**Arbeitsauftrag**: Nimm den Faden des Interviews über die ersten Fotografien aus Deutschland wieder auf und schreib es weiter.

**Vorliegender Text**:

********

Die ersten Fotografien aus Deutschland sind bereits zwei Jahre vor dem offiziellen Geburtsjahr der Fotografie, 1839, entstanden. Warum die Geschichte erst jetzt ans Tageslicht kommt, erzählt die Entdeckerin Cornelia Kemp im Interview.
Die Erfindung der Fotografie wird normalerweise auf das Jahr 1839 datiert. Am 19. August gab Louis Daguerre die Erfindung seiner Daguerreotypie bekannt. Der Engländer Henry Fox Talbot, ebenfalls ein Pionier der Fotografie, berichtete im selben Jahr von seiner Erfindung, der Kalotypie. Cornelia Kemp, langjährige Kuratorin für Foto und Film im Deutschen Museum, hat in akribischer Recherche die Fakten für ihr neues Buch „Licht – Bild – Experiment“ zusammengetragen, in dem sie die Frühgeschichte der Fotografie nachzeichnet.
Cornelia Kemp, im Deutschen Museum haben Sie Fotografien entdeckt, die vor 1939 entstanden sind, richtig?
Ja. Mehrere Aufnahmen, die sich in unserer Sammlung befinden, stammen aus dem Jahr 1837 – und sind eindeutig datiert. Bisher ging man davon aus, dass die ersten Fotos in Deutschland erst 1839 gemacht worden sind. Das heißt: Diese Fotos sind zwei Jahre vor der offiziellen Bekanntgabe der Erfindung der Fotografie entstanden. In Deutschland. In München. Das erste Foto unserer Sammlung zeigt die Frauenkirche.
Wer hat die Aufnahmen gemacht?
Das wissen wir: Wir haben eine Mappe mit einer ganzen Reihe von Fotografien – und da liegt ein Zettelchen dabei, auf dem steht: ,Photographische Versuche von mir mit Steinheil‘. Da fragt man sich natürlich: Wer ist ,mir‘? Aber durch die Handschrift lässt es sich eindeutig belegen – es ist die von Franz von Kobell.
Warum hat sich Kobell überhaupt mit der Fotografie beschäftigt?
Es gibt eine bis ins 18. Jahrhundert zurückreichende Überlieferung, die sich mit der Lichtempfindlichkeit von Silbernitrat beschäftigt. 1802 gab es eine englische Publikation von Humphry Davy, in der es bereits um die fotografische Reproduktion von Graphik und Versuche mit der Camera obscura ging, doch war es eben nicht möglich, die Bilder zu fixieren. Das waren alles Chemiker und Kobell waren deren Publikationen zweifellos bekannt. Kobell war von Haus aus Mineraloge, er hat seine Gesteine immer auch chemisch untersucht – mit Lösemitteln. Da hatte er auch mit Hornsilber zu tun, was aus Silberchlorid besteht, und wusste genau, dass das durch Ammoniak zu lösen ist. Da hat er dann offensichtlich auch die Versuche von Davy wiederholt und eben mit Ammoniak das unbelichtete Silber aus dem Papier herausgewaschen.

********

**Bereitgestellte Daten**:
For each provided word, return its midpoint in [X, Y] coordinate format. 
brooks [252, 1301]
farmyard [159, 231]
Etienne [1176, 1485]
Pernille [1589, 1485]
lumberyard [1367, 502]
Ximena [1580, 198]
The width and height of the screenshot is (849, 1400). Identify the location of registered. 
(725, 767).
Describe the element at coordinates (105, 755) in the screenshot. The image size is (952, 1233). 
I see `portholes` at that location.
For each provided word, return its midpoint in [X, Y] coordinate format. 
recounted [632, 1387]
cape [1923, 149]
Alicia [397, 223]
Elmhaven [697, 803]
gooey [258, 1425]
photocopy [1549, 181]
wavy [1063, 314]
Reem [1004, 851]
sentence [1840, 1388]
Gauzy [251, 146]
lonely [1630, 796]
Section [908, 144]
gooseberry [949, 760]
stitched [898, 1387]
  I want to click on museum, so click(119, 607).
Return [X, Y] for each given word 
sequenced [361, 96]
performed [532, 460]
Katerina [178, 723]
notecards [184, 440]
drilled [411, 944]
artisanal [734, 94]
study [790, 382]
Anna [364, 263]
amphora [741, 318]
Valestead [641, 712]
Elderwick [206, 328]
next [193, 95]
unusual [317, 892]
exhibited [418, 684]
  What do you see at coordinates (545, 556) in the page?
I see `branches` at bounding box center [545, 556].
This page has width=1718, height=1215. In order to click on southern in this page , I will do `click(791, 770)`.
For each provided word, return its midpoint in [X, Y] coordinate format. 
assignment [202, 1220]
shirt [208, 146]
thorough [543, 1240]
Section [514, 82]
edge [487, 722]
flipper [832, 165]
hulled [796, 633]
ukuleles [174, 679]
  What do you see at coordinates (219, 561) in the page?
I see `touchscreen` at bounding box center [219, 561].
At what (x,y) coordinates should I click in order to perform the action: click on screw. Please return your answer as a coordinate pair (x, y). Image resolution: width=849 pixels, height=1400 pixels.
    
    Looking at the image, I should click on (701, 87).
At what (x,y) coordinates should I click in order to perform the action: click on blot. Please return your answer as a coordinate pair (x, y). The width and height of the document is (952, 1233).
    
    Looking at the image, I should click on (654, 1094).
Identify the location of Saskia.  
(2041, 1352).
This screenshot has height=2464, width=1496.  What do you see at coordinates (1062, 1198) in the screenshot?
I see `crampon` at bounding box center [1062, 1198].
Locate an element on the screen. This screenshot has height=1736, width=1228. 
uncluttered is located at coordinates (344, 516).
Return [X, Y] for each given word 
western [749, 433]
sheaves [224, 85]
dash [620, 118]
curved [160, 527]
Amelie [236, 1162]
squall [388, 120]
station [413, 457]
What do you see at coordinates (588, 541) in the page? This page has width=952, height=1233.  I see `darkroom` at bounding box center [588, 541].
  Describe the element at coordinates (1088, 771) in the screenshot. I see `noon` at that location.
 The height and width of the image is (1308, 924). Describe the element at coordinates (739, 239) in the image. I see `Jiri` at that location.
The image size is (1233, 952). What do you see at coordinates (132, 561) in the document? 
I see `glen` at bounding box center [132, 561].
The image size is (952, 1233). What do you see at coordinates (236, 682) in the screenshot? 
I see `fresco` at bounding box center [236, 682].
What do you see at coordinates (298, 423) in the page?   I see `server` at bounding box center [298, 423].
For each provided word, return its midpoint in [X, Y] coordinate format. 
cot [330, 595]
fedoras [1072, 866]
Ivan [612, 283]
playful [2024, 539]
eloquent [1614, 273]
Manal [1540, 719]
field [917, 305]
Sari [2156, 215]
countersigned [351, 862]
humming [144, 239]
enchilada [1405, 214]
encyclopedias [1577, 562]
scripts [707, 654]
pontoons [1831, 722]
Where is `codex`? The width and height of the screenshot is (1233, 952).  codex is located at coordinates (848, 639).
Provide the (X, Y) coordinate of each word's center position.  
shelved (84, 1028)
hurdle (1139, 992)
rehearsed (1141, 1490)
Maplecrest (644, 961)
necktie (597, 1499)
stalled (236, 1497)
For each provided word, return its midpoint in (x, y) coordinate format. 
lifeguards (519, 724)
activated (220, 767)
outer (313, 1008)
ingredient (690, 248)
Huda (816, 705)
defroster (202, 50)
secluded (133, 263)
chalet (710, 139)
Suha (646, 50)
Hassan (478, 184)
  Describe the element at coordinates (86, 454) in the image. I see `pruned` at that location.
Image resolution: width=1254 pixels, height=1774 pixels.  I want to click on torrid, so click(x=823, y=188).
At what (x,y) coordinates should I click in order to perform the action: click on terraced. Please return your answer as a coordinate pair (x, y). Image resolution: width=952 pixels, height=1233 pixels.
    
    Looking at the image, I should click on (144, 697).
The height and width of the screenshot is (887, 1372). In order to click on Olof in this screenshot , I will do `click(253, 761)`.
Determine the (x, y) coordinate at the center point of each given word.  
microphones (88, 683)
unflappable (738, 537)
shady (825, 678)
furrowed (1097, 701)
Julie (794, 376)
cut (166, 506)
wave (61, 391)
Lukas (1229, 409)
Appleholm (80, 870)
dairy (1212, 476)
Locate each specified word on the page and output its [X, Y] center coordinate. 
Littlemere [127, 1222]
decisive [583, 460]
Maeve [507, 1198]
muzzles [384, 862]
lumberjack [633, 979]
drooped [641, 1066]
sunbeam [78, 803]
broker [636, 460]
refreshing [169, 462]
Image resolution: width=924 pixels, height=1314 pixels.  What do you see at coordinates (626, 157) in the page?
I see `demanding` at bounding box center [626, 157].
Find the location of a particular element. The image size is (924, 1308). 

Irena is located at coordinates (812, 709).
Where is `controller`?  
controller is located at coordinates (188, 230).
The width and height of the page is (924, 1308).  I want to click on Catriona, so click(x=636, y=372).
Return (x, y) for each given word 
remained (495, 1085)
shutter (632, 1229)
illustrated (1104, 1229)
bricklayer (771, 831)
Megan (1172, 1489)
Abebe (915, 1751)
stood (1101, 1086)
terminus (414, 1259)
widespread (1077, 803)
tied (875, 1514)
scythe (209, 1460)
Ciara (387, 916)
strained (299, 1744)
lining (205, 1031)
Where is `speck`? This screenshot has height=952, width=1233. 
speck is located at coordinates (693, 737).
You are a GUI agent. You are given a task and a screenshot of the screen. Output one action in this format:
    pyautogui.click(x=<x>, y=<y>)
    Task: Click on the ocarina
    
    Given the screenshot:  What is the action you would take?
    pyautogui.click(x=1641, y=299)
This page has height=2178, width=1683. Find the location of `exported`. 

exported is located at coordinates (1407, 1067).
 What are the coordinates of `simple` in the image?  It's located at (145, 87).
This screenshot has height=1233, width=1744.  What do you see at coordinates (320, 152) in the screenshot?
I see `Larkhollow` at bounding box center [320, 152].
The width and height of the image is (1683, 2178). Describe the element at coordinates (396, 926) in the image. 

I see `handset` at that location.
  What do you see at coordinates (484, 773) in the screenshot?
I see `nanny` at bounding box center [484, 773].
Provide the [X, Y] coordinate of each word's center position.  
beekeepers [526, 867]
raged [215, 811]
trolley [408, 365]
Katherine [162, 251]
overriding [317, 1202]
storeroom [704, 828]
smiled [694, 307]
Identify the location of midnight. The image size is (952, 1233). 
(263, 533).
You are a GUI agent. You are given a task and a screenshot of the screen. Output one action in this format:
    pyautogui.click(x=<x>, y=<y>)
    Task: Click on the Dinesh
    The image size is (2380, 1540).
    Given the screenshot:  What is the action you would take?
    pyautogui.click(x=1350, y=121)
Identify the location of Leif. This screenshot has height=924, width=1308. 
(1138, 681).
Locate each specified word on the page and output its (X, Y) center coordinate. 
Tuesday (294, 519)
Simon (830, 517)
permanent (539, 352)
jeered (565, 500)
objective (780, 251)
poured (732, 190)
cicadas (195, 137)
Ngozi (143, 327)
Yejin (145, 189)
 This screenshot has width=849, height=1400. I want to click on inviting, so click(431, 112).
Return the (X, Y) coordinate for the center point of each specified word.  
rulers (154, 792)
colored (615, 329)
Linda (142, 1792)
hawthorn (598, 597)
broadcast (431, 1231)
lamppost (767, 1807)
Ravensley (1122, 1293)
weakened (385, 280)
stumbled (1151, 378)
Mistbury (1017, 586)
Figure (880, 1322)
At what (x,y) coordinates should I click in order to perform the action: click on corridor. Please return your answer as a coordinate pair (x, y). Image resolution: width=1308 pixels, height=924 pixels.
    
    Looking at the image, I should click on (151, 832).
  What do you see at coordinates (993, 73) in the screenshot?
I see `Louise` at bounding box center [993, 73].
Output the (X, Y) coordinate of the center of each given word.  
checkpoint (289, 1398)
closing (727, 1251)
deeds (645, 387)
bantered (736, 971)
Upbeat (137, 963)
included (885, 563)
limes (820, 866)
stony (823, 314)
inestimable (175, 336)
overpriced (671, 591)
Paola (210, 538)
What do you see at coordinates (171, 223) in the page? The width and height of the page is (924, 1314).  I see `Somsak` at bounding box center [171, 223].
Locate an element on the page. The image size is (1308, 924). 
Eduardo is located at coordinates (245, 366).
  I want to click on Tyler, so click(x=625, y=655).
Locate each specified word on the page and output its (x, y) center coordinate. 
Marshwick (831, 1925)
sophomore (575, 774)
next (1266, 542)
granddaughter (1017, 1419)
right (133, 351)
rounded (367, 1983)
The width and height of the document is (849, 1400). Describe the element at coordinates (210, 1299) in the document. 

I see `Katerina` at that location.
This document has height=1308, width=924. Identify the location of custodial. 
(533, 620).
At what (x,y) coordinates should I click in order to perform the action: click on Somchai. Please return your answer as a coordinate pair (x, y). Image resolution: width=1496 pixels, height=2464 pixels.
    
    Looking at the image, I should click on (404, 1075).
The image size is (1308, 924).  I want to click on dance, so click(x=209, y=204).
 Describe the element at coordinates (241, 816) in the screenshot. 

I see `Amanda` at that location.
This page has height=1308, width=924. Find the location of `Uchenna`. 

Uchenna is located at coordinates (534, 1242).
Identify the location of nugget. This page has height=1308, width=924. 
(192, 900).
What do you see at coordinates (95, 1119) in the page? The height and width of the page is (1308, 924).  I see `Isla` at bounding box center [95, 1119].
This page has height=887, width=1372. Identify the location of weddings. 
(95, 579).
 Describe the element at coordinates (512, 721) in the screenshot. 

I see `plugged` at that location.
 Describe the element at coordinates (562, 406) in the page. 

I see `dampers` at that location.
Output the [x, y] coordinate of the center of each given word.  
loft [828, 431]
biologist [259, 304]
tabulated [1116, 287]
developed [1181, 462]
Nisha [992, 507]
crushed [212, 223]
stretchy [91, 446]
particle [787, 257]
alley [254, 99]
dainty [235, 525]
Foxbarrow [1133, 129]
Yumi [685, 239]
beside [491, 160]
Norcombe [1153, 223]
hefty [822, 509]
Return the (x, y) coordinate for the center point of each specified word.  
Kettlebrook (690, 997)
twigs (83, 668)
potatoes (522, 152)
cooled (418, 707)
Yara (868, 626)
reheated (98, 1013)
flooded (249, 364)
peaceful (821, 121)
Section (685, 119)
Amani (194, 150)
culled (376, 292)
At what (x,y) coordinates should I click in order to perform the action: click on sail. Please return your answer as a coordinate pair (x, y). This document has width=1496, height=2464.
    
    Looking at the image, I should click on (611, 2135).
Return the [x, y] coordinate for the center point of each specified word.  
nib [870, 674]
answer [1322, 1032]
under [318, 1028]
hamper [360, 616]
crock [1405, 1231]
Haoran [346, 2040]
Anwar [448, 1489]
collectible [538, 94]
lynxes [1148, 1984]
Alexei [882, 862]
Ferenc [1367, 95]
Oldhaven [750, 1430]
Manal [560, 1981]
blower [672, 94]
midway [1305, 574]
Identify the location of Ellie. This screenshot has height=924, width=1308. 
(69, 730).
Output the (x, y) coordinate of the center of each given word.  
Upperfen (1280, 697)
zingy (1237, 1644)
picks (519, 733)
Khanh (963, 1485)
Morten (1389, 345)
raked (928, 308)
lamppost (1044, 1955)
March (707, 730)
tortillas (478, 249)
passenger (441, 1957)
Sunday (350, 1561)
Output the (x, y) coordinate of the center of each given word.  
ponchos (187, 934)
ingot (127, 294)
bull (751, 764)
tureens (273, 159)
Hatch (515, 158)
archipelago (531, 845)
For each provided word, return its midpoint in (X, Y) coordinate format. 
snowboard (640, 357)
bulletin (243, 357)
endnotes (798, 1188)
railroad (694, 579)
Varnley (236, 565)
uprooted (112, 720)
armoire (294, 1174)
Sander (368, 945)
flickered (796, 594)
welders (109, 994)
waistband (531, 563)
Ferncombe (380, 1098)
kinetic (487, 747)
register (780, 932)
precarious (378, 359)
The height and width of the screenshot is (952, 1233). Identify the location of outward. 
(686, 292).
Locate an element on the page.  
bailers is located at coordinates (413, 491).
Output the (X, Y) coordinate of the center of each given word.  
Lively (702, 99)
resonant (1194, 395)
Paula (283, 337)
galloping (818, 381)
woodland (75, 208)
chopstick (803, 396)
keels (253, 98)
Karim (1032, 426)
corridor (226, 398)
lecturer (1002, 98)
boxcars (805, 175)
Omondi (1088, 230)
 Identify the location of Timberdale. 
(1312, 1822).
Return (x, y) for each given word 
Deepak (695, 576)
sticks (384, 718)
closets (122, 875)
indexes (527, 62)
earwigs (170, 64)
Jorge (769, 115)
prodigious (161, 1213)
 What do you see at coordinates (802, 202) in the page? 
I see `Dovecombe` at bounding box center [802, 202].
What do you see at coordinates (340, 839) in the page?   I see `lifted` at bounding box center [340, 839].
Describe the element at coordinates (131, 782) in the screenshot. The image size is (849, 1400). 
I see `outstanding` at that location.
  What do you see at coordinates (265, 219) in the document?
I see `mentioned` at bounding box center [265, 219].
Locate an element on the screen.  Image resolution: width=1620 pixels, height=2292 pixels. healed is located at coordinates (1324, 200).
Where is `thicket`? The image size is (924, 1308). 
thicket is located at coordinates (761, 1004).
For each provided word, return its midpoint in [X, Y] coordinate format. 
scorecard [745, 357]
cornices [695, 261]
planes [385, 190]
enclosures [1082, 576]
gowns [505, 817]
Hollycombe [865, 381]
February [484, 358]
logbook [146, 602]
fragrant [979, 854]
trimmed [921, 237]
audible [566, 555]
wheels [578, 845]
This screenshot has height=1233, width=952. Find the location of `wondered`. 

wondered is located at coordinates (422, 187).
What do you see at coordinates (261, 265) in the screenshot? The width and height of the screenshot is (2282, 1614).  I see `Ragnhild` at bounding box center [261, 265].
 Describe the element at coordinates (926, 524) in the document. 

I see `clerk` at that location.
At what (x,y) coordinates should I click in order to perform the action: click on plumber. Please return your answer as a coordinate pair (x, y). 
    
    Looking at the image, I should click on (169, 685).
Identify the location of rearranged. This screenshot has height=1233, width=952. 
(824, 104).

********

**Deine Antwort**:
Und warum hat Franz von Kobell nie etwas von seiner Erfindung erzählt?
Nachdem Kobell diese Aufnahmen 1837 gemacht hat, hat er darüber kein Wort verloren. Er hat sich mit dem Verfahren auseinandergesetzt und herausgefunden, wie man die belichteten Bilder fixiert – indem man das unbelichtete Silber herauslöst. Als er wusste, wie man die Bilder fixiert, hat er sich nicht weiter damit beschäftigt. Kobell kommt aus einer bedeutenden Künstlerfamilie, sein Großonkel Franz Josef Innozenz Kobell hat wundervolle Aquatinta-Zeichnungen von München gemacht – da gibt es Grafiken mit einem ganz dramatischen Himmel. Auf den Fotografien aber ist der Himmel einfach nur eine braune Fläche. Im Vergleich mit diesen Arbeiten muss ihm die Fotografie künstlerisch wertlos erschienen sein – auch deshalb hat er sie nicht weiterverfolgt.
Und was ist Steinheils Rolle dabei? Carl August von Steinheil gilt ja zusammen mit Kobell als Vater der deutschen Fotografie.
Steinheil hat Daguerreotypien gemacht. Das Verfahren ist sehr kompliziert, und deshalb konnte Steinheil das erst, nachdem Daguerre seine Erfindung bekanntgegeben hatte. Zwei Wochen nach der Bekanntgabe von Daguerre hat Steinheil auch Daguerreotypien angefertigt. Das sind die ersten Daguerreotypien in Deutschland, die auch gleich im Kunstverein ausgestellt wurden.
Steinheil wurde auch eher die Hauptrolle dabei zugedacht als Kobell, oder?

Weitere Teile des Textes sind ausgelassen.